● Directions for this task
Output nothing but the lines from the first line of the entries to the line with "Given: Print the invoice document", inclusive, exactly as they read.

● Records for processing
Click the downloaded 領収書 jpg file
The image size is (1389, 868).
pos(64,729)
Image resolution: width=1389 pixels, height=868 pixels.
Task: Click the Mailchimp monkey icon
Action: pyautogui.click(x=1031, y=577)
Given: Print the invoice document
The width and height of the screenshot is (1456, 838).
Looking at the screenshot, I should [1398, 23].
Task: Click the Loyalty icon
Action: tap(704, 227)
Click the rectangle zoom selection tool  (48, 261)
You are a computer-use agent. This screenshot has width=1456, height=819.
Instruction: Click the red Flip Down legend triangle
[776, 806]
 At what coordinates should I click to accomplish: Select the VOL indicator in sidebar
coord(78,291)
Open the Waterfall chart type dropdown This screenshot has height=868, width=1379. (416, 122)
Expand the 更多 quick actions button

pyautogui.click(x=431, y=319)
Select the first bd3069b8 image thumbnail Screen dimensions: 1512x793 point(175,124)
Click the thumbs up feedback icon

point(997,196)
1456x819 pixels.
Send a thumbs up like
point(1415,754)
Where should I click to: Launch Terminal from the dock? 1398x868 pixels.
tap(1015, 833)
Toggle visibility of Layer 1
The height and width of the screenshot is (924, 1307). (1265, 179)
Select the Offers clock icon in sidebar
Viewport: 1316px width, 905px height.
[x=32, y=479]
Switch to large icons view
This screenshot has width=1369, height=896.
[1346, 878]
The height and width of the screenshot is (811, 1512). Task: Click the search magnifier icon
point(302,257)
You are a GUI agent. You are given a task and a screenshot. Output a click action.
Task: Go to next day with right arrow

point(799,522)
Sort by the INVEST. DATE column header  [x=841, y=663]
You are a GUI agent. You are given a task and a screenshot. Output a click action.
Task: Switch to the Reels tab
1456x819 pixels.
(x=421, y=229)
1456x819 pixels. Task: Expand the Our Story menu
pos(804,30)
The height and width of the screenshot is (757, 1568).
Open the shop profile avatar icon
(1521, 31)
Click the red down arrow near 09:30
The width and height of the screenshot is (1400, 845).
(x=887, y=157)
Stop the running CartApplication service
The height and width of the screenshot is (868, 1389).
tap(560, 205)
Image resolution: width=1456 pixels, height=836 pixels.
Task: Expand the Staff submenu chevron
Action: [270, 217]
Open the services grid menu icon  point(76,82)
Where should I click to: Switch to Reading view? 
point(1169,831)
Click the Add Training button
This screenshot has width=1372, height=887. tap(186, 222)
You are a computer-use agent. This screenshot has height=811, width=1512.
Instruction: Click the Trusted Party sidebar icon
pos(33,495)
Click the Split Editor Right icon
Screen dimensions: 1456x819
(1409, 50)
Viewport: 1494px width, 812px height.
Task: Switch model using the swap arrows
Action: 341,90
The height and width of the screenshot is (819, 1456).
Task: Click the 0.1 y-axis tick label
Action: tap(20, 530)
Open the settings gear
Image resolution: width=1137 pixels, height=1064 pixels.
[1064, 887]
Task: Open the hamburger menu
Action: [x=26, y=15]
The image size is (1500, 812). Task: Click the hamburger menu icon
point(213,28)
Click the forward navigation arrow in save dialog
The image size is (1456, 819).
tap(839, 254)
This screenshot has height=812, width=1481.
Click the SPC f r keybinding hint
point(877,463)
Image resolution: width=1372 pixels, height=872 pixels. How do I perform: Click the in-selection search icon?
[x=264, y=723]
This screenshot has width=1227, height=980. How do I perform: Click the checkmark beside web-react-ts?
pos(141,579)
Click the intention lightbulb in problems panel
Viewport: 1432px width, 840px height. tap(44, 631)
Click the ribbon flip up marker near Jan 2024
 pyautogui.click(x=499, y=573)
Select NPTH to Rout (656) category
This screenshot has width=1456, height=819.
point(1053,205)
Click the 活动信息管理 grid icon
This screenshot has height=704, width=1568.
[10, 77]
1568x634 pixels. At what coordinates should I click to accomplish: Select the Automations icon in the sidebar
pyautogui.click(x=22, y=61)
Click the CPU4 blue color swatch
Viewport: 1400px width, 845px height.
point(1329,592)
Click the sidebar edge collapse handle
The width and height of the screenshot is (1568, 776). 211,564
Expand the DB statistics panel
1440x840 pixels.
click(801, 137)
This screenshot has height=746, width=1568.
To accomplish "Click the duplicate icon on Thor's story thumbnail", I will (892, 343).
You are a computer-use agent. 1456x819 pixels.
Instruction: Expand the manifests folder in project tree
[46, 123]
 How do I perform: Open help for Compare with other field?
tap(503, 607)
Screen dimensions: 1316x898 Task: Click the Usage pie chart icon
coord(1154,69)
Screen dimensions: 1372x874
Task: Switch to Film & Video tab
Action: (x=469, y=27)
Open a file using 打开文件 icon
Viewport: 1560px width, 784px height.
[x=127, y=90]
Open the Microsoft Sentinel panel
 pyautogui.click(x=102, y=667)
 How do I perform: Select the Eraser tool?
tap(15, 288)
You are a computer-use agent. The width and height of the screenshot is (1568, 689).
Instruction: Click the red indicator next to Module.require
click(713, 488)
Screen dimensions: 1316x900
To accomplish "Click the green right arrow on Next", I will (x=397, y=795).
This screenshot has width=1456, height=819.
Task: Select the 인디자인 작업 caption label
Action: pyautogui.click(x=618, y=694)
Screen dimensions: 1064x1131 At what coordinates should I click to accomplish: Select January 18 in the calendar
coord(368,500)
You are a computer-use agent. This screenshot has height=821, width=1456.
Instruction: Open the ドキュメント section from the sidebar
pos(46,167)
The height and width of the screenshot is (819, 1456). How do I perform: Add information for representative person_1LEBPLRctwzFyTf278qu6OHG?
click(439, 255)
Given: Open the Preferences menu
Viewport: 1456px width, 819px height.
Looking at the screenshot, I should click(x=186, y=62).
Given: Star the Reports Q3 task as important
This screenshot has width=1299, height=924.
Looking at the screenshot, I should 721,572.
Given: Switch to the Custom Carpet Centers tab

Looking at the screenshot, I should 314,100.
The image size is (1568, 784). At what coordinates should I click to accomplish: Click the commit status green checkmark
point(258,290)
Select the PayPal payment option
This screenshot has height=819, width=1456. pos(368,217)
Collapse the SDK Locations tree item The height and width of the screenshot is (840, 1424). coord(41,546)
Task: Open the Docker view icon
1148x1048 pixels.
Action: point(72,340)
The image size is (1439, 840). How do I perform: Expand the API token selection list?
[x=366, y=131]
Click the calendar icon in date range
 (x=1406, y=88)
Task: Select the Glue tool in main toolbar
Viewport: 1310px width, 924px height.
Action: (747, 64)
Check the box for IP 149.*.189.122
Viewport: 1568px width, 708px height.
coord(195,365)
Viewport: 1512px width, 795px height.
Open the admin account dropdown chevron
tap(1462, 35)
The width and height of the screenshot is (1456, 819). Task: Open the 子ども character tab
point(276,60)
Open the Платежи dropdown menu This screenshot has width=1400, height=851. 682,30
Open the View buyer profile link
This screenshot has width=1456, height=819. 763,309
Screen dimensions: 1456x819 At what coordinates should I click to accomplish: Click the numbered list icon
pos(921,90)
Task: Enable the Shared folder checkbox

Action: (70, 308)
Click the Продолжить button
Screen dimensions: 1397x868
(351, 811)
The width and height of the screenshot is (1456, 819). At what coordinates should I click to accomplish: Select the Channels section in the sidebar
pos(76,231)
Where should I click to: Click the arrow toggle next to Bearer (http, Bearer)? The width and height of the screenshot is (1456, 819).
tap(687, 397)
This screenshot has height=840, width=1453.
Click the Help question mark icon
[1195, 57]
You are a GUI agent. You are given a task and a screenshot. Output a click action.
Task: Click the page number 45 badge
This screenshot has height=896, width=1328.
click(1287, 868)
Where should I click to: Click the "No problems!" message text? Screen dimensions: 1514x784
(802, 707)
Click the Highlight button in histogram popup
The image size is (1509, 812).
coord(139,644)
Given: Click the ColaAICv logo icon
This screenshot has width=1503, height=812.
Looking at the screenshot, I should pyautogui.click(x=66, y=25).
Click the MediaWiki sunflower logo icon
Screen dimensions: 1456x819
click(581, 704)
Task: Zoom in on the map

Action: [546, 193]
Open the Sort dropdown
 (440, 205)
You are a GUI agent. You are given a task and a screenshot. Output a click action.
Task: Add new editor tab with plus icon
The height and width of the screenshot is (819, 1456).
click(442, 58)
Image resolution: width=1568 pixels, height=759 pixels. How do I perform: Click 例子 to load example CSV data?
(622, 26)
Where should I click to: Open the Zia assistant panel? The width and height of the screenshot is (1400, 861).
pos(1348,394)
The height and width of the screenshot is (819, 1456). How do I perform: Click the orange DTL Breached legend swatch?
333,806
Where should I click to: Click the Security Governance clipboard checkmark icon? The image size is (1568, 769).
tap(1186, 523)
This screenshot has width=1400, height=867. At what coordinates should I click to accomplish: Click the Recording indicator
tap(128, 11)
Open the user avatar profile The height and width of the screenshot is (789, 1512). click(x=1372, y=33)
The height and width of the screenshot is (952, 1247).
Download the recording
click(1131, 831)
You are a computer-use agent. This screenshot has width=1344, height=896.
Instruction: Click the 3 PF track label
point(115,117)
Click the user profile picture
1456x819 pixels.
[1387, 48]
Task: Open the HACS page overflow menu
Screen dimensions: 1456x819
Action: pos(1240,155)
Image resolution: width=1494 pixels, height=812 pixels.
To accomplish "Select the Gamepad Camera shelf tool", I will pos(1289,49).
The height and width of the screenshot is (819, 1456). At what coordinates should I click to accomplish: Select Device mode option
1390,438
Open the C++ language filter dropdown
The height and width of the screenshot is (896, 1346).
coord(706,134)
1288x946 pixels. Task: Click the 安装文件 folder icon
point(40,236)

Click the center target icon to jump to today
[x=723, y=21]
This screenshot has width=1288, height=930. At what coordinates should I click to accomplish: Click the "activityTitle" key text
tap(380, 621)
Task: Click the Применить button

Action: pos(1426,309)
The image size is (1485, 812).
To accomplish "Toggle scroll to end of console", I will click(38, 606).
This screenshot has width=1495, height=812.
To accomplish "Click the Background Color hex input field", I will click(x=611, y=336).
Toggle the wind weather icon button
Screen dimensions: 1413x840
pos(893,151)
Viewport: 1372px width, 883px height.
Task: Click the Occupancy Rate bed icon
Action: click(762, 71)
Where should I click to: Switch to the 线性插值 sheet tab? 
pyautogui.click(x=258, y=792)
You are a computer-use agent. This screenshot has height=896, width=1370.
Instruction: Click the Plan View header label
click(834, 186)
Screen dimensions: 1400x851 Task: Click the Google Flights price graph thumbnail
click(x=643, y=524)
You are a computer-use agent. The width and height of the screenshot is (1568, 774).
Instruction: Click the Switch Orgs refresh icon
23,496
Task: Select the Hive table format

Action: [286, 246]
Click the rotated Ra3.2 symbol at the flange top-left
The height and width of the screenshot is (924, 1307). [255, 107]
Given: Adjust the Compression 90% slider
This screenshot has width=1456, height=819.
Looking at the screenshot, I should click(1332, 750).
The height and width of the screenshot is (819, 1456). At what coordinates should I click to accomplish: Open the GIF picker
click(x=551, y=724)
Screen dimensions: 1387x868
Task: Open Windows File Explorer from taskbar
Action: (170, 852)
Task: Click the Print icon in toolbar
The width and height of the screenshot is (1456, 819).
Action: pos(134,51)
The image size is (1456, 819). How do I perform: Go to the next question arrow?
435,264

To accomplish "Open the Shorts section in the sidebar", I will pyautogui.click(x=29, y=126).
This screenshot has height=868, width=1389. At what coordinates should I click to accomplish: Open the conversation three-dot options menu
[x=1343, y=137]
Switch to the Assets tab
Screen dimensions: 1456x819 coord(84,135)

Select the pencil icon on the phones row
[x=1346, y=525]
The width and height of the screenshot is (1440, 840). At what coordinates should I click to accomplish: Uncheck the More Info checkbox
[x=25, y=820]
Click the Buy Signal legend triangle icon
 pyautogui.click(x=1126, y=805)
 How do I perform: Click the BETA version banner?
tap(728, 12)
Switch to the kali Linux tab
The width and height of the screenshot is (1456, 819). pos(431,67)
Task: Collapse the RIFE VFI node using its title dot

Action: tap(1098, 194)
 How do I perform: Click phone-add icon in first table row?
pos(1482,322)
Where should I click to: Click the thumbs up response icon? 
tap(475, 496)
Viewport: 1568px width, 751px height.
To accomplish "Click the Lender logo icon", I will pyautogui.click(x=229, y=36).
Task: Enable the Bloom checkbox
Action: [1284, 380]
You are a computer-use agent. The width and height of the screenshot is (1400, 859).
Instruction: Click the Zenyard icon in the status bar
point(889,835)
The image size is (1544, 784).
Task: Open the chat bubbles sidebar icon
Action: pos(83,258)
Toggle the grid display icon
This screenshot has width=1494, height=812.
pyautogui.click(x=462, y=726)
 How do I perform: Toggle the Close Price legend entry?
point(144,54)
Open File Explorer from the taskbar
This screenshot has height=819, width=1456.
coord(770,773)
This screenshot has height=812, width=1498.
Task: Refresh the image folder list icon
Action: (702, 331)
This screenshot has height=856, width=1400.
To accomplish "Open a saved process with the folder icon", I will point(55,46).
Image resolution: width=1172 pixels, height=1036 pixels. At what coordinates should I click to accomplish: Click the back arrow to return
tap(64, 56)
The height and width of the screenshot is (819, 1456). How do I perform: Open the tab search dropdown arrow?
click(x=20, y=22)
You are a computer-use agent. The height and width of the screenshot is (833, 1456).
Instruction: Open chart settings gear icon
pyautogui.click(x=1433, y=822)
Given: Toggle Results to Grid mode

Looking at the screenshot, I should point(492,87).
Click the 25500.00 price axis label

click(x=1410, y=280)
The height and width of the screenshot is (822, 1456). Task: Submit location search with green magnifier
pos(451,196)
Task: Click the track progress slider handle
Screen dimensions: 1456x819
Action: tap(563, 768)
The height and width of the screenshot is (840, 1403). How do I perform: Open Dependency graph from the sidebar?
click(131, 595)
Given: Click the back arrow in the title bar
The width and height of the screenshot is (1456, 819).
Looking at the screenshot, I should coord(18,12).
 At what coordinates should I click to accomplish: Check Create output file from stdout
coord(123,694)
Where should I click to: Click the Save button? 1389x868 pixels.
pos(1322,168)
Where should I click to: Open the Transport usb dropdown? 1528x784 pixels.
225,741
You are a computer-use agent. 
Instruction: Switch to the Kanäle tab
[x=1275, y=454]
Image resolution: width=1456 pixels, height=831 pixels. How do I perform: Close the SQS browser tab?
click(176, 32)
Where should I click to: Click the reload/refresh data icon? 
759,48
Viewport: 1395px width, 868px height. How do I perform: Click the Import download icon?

● Your solution
Click the downloaded 領収書 jpg file
The image size is (1389, 868).
pos(64,729)
Image resolution: width=1389 pixels, height=868 pixels.
Task: Click the Mailchimp monkey icon
Action: pyautogui.click(x=1031, y=577)
Given: Print the invoice document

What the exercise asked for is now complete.